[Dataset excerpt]
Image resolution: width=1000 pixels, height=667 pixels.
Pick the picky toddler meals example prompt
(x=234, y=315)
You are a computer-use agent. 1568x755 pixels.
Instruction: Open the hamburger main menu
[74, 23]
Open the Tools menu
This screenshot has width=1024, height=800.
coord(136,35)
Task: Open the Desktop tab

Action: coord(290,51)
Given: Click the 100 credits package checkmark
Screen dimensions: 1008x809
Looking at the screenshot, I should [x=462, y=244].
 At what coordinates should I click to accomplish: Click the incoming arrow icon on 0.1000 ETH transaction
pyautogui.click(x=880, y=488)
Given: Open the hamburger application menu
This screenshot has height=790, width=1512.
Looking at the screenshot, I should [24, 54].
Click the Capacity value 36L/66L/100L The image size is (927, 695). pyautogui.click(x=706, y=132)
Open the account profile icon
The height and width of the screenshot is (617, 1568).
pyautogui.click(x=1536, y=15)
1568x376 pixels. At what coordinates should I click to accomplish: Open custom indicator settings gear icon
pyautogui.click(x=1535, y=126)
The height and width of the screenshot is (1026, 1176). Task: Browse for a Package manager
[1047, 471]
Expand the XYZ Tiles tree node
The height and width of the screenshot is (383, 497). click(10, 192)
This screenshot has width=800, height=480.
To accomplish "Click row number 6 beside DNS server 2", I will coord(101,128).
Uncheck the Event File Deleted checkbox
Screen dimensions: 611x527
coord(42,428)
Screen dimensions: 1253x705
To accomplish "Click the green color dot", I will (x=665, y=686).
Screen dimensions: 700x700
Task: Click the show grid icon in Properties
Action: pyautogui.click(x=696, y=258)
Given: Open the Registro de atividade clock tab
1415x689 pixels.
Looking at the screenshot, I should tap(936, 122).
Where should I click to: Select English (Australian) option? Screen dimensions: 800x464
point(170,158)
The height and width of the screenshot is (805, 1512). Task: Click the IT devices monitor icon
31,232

Set exercise
Copy the items from the start through the line containing "pyautogui.click(x=880, y=488)", including that line, and replace "credits" with "tokens" while keeping everything else the same.

Output of the exercise
Image resolution: width=1000 pixels, height=667 pixels.
Pick the picky toddler meals example prompt
(x=234, y=315)
You are a computer-use agent. 1568x755 pixels.
Instruction: Open the hamburger main menu
[74, 23]
Open the Tools menu
This screenshot has width=1024, height=800.
coord(136,35)
Task: Open the Desktop tab

Action: coord(290,51)
Given: Click the 100 tokens package checkmark
Screen dimensions: 1008x809
Looking at the screenshot, I should [x=462, y=244].
 At what coordinates should I click to accomplish: Click the incoming arrow icon on 0.1000 ETH transaction
pyautogui.click(x=880, y=488)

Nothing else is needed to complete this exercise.